NPL Natural language processing (FSA)
Learning Goal: I’m working on a machine learning discussion question and need an explanation and answer to help me learn.
Problem 1: FSA (3pts)
Design an FSA that will recognize date expressions that come in two forms: 19/1/2021 (the day is first) or 19 Jan 2021. Assume that date strings are fed to your FSA one character at a time. In general, assume the patterns are either DD/MM/YYYY or “DD MMM YYYY”, where MM = a one- or two-digit month string, between 1 and 12 inclusive; DD = a one- or two-digit day string, between 1 and 31 inclusive; and YYYY = a one-to-four-digit year string, between 0 and 9999 inclusive; and MMM = a three character month string, starting with a capital letter, one of Jan, Feb, Mar, Apr, May, Jun, Jul, Aug, Sep, Oct, Nov, or Dec.

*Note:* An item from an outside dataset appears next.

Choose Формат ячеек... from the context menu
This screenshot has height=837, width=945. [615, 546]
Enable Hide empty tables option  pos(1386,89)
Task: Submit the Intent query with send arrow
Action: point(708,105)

In the first pattern, there will be no whitespace; in the second pattern, assume that the day/month and month/year strings are separated by a single space.
Problem 2: Regular Expressions (1pt)
Write your solution to Problem 1 as a regular expression. You may split the regular expression in parts if you so wish.
Problem 3: Complex FSAs
(2pt) Design a FSA that will recognize sentences such as “There’s a flea on the speck on the frog on the bump on the branch on the log in the hole in the bottom of the sea.” Namely, the sentences should look like “There’s an THING1 on/in the THING2 on/in the THING3 … on/in the THINGn”, where THINGn is a thing, and where the maximum n can be arbitrarily large. Assume that words are fed to the FSA one at a time (not a character at a time), and your FSA may include one special transition that tests whether a word represents a noun or not.
(2pts) Design an FSA that recognize sentences such as “The mouse the cat the dog chased ate lived in the house that Mary built.”, namely “ANIMAL1 ANIMAL2 ANIMAL3 …VERBED3 VERBED2 VERBED1 lived in the PLACE1 which Mary built.” Assume that n <= 3 and that you have two special transitions available, one that tests whether a word represents an animal, and the other that tests whether a word is a verb.
(1pts) For part (b), would it be possible to design an FSA that would work to arbitrary depth n? Why or why not? What is different between the FSA is part (a) and in part (b)?
Problem 4: Morphotactic FSTs (1pts)
Consider the following pairs of verb lemmas: cry/cries, fly/flies, die/dies. Design a morphotactic FST that takes a lexical description such as “die + Pres + 3rd” and converts it into an intermediate form suitable for orthographic processing. Show the state by state transition along with the correct input and output when the FST is presented with the input “die + Pres + 3rd” and “fly + Pres + 3rd”.